Your response should consist of every record, exactly as given.

Dataset items
+---+

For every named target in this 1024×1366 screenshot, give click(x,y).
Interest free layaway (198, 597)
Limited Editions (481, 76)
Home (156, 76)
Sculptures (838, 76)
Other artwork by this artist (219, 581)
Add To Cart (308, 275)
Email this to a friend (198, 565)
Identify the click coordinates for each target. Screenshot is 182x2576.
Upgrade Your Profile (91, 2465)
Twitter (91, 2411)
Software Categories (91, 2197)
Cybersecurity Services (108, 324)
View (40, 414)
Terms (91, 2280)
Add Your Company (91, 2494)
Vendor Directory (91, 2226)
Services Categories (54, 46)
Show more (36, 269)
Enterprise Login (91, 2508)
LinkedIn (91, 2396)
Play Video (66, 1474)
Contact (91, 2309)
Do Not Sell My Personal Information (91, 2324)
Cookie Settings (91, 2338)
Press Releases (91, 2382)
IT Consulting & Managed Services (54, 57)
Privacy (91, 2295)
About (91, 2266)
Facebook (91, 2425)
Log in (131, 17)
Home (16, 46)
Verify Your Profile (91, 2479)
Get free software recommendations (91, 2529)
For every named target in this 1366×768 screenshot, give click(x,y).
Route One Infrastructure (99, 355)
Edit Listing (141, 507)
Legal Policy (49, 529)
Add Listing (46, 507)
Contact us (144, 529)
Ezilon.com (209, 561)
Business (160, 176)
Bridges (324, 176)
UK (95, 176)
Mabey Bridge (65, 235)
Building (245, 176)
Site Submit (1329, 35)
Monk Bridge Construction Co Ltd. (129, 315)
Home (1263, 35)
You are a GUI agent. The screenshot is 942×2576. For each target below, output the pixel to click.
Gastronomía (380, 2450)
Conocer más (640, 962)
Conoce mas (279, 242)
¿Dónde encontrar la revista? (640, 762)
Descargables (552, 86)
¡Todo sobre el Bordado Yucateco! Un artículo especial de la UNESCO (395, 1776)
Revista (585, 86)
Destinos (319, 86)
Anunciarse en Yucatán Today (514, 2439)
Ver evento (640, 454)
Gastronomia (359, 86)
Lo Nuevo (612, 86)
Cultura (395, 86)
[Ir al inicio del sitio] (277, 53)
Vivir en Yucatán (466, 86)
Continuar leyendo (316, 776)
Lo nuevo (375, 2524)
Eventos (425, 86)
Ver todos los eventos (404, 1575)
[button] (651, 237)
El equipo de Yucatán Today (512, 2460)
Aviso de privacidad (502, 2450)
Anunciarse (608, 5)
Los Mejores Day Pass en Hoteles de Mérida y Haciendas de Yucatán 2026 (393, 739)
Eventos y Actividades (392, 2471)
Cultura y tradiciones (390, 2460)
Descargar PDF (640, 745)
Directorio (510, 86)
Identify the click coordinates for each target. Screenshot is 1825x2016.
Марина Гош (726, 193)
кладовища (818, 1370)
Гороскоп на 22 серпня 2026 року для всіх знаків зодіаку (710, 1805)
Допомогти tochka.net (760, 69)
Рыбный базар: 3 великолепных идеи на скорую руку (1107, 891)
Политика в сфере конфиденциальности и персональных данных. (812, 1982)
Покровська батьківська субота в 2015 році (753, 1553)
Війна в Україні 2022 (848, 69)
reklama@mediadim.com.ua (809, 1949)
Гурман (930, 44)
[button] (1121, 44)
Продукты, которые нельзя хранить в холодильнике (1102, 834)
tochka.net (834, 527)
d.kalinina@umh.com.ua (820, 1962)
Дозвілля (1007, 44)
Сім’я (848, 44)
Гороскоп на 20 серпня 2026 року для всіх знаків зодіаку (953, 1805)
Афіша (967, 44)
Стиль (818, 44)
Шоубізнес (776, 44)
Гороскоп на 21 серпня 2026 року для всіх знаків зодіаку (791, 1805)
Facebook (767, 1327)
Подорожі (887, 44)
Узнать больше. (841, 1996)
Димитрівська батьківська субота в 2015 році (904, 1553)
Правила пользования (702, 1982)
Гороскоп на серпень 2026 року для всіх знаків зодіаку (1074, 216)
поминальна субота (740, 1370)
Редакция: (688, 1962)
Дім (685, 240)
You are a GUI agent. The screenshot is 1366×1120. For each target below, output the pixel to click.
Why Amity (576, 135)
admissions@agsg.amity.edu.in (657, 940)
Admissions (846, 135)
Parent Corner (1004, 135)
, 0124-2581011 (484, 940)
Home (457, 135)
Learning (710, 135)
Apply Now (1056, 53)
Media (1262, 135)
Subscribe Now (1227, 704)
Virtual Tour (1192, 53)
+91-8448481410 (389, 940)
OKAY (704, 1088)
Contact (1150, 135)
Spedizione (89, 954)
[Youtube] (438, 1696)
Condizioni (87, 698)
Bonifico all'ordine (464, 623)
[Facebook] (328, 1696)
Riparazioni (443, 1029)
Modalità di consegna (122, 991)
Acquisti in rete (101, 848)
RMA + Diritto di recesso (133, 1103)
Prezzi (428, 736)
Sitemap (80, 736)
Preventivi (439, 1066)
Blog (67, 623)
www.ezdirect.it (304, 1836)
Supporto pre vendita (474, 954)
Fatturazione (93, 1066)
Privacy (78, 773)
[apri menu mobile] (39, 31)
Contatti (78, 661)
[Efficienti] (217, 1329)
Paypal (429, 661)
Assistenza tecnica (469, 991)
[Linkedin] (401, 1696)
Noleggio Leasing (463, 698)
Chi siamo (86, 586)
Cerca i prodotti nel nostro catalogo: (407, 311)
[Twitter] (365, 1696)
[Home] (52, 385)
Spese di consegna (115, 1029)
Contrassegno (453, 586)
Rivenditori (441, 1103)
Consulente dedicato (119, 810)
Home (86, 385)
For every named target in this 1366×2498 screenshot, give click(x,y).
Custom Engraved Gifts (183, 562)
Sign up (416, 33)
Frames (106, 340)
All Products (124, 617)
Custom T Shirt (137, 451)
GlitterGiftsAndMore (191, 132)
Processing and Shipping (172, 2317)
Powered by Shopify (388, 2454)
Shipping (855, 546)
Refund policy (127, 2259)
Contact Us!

+---+

### TASK OUTPUT
For every named target in this 1024×1366 screenshot, give click(x,y).
Interest free layaway (198, 597)
Limited Editions (481, 76)
Home (156, 76)
Sculptures (838, 76)
Other artwork by this artist (219, 581)
Add To Cart (308, 275)
Email this to a friend (198, 565)
Identify the click coordinates for each target. Screenshot is 182x2576.
Upgrade Your Profile (91, 2465)
Twitter (91, 2411)
Software Categories (91, 2197)
Cybersecurity Services (108, 324)
View (40, 414)
Terms (91, 2280)
Add Your Company (91, 2494)
Vendor Directory (91, 2226)
Services Categories (54, 46)
Show more (36, 269)
Enterprise Login (91, 2508)
LinkedIn (91, 2396)
Play Video (66, 1474)
Contact (91, 2309)
Do Not Sell My Personal Information (91, 2324)
Cookie Settings (91, 2338)
Press Releases (91, 2382)
IT Consulting & Managed Services (54, 57)
Privacy (91, 2295)
About (91, 2266)
Facebook (91, 2425)
Log in (131, 17)
Home (16, 46)
Verify Your Profile (91, 2479)
Get free software recommendations (91, 2529)
For every named target in this 1366×768 screenshot, give click(x,y).
Route One Infrastructure (99, 355)
Edit Listing (141, 507)
Legal Policy (49, 529)
Add Listing (46, 507)
Contact us (144, 529)
Ezilon.com (209, 561)
Business (160, 176)
Bridges (324, 176)
UK (95, 176)
Mabey Bridge (65, 235)
Building (245, 176)
Site Submit (1329, 35)
Monk Bridge Construction Co Ltd. (129, 315)
Home (1263, 35)
You are a GUI agent. The screenshot is 942×2576. For each target below, output the pixel to click.
Gastronomía (380, 2450)
Conocer más (640, 962)
Conoce mas (279, 242)
¿Dónde encontrar la revista? (640, 762)
Descargables (552, 86)
¡Todo sobre el Bordado Yucateco! Un artículo especial de la UNESCO (395, 1776)
Revista (585, 86)
Destinos (319, 86)
Anunciarse en Yucatán Today (514, 2439)
Ver evento (640, 454)
Gastronomia (359, 86)
Lo Nuevo (612, 86)
Cultura (395, 86)
[Ir al inicio del sitio] (277, 53)
Vivir en Yucatán (466, 86)
Continuar leyendo (316, 776)
Lo nuevo (375, 2524)
Eventos (425, 86)
Ver todos los eventos (404, 1575)
[button] (651, 237)
El equipo de Yucatán Today (512, 2460)
Aviso de privacidad (502, 2450)
Anunciarse (608, 5)
Los Mejores Day Pass en Hoteles de Mérida y Haciendas de Yucatán 2026 (393, 739)
Eventos y Actividades (392, 2471)
Cultura y tradiciones (390, 2460)
Descargar PDF (640, 745)
Directorio (510, 86)
Identify the click coordinates for each target. Screenshot is 1825x2016.
Марина Гош (726, 193)
кладовища (818, 1370)
Гороскоп на 22 серпня 2026 року для всіх знаків зодіаку (710, 1805)
Допомогти tochka.net (760, 69)
Рыбный базар: 3 великолепных идеи на скорую руку (1107, 891)
Политика в сфере конфиденциальности и персональных данных. (812, 1982)
Покровська батьківська субота в 2015 році (753, 1553)
Війна в Україні 2022 (848, 69)
reklama@mediadim.com.ua (809, 1949)
Гурман (930, 44)
[button] (1121, 44)
Продукты, которые нельзя хранить в холодильнике (1102, 834)
tochka.net (834, 527)
d.kalinina@umh.com.ua (820, 1962)
Дозвілля (1007, 44)
Сім’я (848, 44)
Гороскоп на 20 серпня 2026 року для всіх знаків зодіаку (953, 1805)
Афіша (967, 44)
Стиль (818, 44)
Шоубізнес (776, 44)
Гороскоп на 21 серпня 2026 року для всіх знаків зодіаку (791, 1805)
Facebook (767, 1327)
Подорожі (887, 44)
Узнать больше. (841, 1996)
Димитрівська батьківська субота в 2015 році (904, 1553)
Правила пользования (702, 1982)
Гороскоп на серпень 2026 року для всіх знаків зодіаку (1074, 216)
поминальна субота (740, 1370)
Редакция: (688, 1962)
Дім (685, 240)
You are a GUI agent. The screenshot is 1366×1120. For each target below, output the pixel to click.
Why Amity (576, 135)
admissions@agsg.amity.edu.in (657, 940)
Admissions (846, 135)
Parent Corner (1004, 135)
, 0124-2581011 (484, 940)
Home (457, 135)
Learning (710, 135)
Apply Now (1056, 53)
Media (1262, 135)
Subscribe Now (1227, 704)
Virtual Tour (1192, 53)
+91-8448481410 (389, 940)
OKAY (704, 1088)
Contact (1150, 135)
Spedizione (89, 954)
[Youtube] (438, 1696)
Condizioni (87, 698)
Bonifico all'ordine (464, 623)
[Facebook] (328, 1696)
Riparazioni (443, 1029)
Modalità di consegna (122, 991)
Acquisti in rete (101, 848)
RMA + Diritto di recesso (133, 1103)
Prezzi (428, 736)
Sitemap (80, 736)
Preventivi (439, 1066)
Blog (67, 623)
www.ezdirect.it (304, 1836)
Supporto pre vendita (474, 954)
Fatturazione (93, 1066)
Privacy (78, 773)
[apri menu mobile] (39, 31)
Contatti (78, 661)
[Efficienti] (217, 1329)
Paypal (429, 661)
Assistenza tecnica (469, 991)
[Linkedin] (401, 1696)
Noleggio Leasing (463, 698)
Chi siamo (86, 586)
Cerca i prodotti nel nostro catalogo: (407, 311)
[Twitter] (365, 1696)
[Home] (52, 385)
Spese di consegna (115, 1029)
Contrassegno (453, 586)
Rivenditori (441, 1103)
Consulente dedicato (119, 810)
Home (86, 385)
For every named target in this 1366×2498 screenshot, give click(x,y).
Custom Engraved Gifts (183, 562)
Sign up (416, 33)
Frames (106, 340)
All Products (124, 617)
Custom T Shirt (137, 451)
GlitterGiftsAndMore (191, 132)
Processing and Shipping (172, 2317)
Powered by Shopify (388, 2454)
Shipping (855, 546)
Refund policy (127, 2259)
Contact Us!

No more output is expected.